By χ² analysis, sex, race/ethnicity, military member, post–secondary school attendance, number of household members, current illnesses, and current medications were not associated with negative or low-seropositive mumps titers at baseline, 1 month, or 1 year post-MMR3 (Table 1). Table 1.

Risk Factors for Negative or Low Mumps Titers at Baseline and 1 Month and 1 Year After Receiving the Third Measles-Mumps-Rubella Vaccine Dose

Significant risk factors for negative or low baseline mumps titers by χ² analysis were age at first MMR dose (odds ratio [OR] = 2.58; 95% confidence interval [CI], 1.08–6.13; P = .03) and time since second MMR dose (OR = 0.38; 95% CI, 0.16–0.92; P = .03). Of the 50 (7.6%) subjects who received their first dose at age 12 to <15 months, 7 (14%) had negative or low baseline mumps titers, compared with 36 of 606 (5.9%) subjects who were vaccinated with their first dose at age ≥15 months. Of the 189 (28.8%) subjects who received their second dose <15 years prior, 6 (3.2%) had negative or low titers, whereas, of the 467 (71.2%) subjects who received their second dose ≥15 years prior, 37 (7.9%) had negative or low titers.

By χ² analysis, a significant risk factor for negative or low mumps titers 1 month post-MMR3 was whether a subject had low or negative baseline mumps titers (OR, 384.0; 95% CI, 22.0–6692.9; P < .0001). Significant risk factors for negative or low mumps titers 1 year post-MMR3 were whether a subject had low or negative baseline mumps titers (OR, 1038.5; 95% CI, 60.7–17 773.6; P < .0001) and the time since the second MMR dose (OR, 0.38; 95% CI, 0.16–0.92, P = .02). When mumps titer levels were assessed as a continuous variable, baseline MMR3 titers were significantly associated with individual log-transformed mumps titer levels at 1 month and 1 year. Subjects with lower baseline titers were more likely to have lower titers at 1 month and 1 year, whereas subjects with higher baseline titers were more likely to have higher titers at 1 month and 1 year (R² = 0.81–0.87; P < .0001; Figure 4). Figure 4.

A, Comparison of individual mumps titer levels at baseline and 1 month following a third dose of measles-mumps-rubella (MMR) vaccine. Circles represent individual titer levels. The dark solid line represents the linear regression of the best-fit of the comparison.
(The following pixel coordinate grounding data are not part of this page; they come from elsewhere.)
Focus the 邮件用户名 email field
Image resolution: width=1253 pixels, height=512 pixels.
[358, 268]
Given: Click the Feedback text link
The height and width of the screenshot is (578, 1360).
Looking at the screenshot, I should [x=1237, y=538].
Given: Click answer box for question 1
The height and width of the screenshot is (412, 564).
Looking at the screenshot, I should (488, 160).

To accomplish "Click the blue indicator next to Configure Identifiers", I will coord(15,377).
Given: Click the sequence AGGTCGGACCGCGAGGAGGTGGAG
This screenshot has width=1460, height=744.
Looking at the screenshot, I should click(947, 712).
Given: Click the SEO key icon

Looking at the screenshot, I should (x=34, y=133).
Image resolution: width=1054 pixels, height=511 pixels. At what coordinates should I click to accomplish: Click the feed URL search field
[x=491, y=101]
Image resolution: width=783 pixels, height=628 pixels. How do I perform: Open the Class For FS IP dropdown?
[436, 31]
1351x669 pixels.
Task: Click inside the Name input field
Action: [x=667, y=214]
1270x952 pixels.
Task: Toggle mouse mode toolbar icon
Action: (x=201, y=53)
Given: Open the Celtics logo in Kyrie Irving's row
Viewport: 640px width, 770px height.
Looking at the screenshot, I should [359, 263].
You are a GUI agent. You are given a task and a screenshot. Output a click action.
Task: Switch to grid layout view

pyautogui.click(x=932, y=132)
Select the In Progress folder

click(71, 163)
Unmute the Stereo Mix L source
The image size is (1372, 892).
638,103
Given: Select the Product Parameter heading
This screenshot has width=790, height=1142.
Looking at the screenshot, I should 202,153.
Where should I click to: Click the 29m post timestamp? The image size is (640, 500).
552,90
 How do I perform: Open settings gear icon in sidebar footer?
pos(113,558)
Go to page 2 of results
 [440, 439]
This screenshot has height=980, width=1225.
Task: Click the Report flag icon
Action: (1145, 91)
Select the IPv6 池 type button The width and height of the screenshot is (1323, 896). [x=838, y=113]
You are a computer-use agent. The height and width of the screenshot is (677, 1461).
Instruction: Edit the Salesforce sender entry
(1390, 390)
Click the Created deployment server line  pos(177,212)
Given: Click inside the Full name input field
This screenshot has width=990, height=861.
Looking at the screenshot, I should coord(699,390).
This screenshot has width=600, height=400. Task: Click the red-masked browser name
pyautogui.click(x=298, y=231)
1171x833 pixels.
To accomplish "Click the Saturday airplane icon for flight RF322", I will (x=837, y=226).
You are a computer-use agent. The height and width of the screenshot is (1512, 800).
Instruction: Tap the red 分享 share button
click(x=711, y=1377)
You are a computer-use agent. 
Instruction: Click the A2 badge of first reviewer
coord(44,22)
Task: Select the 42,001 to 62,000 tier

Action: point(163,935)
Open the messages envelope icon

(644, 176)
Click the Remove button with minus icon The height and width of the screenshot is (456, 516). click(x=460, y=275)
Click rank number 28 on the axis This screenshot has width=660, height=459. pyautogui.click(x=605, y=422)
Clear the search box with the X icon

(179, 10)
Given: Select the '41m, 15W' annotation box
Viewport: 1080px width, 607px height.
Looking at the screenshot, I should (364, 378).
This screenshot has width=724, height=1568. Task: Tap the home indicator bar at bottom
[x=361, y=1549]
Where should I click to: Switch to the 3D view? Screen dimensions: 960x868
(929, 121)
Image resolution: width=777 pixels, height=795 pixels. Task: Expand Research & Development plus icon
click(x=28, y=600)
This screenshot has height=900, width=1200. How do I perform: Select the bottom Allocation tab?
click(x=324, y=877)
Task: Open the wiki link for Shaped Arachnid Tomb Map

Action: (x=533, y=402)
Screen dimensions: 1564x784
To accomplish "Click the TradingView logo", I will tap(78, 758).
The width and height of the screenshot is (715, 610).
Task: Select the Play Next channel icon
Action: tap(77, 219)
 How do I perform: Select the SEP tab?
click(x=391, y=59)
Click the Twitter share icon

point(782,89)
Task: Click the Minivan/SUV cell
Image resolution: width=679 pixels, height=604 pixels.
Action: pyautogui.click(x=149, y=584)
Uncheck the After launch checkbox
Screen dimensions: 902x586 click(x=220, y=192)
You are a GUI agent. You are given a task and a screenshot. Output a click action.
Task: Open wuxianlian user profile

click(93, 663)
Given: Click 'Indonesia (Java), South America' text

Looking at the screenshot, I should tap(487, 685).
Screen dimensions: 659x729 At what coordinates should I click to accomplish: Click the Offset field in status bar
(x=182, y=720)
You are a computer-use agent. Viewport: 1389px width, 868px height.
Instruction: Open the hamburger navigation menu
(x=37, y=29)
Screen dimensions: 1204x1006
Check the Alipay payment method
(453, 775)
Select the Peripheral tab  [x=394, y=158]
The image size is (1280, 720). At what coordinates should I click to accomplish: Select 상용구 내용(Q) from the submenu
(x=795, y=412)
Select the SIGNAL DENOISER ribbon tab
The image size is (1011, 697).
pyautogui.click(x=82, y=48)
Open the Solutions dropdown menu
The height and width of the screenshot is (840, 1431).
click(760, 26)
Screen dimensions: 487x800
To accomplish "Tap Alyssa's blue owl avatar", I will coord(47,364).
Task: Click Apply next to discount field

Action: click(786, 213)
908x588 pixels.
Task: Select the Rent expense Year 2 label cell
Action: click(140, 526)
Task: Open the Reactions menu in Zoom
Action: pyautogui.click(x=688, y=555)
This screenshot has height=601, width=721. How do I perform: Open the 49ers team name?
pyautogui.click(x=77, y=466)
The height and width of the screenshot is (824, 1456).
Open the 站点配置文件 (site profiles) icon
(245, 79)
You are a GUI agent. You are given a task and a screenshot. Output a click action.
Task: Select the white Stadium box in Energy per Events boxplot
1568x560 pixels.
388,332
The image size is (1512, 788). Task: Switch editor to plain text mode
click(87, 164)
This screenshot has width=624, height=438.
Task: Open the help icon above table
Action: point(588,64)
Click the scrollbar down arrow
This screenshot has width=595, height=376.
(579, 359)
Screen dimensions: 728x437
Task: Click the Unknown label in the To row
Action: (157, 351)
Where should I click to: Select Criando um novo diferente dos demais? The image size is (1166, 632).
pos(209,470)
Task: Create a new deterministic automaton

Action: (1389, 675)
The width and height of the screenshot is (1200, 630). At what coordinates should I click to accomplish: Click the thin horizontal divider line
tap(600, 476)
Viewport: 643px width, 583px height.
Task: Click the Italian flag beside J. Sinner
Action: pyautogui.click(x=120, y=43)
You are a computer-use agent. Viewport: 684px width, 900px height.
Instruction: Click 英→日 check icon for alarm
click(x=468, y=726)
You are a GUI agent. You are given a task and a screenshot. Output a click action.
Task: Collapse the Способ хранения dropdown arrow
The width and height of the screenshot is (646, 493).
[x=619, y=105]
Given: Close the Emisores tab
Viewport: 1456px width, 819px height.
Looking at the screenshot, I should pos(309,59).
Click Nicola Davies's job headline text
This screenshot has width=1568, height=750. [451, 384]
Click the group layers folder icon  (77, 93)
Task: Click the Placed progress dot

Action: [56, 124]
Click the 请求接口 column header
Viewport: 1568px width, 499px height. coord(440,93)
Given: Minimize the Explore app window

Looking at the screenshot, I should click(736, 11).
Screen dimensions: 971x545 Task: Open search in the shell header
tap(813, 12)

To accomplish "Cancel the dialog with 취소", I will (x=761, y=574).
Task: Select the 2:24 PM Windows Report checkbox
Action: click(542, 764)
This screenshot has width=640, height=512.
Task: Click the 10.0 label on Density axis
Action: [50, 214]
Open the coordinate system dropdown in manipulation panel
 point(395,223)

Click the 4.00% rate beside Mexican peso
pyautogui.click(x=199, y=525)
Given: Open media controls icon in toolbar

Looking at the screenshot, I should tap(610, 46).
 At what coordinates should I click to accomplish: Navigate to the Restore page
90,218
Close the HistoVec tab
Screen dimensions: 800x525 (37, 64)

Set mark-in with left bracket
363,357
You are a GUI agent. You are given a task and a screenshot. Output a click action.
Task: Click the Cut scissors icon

The light shading around the line represents the 95% confidence interval. The dotted lines represent the 95% confidence limit. B, Comparison of individual mumps titer levels at baseline and 1 year following a third dose of MMR vaccine. Circles represent individual titer levels. The dark solid line represents the linear regression of the best fit of the comparison. The light shading around the line represents the 95% confidence interval. The dotted lines represent the 95% confidence limit.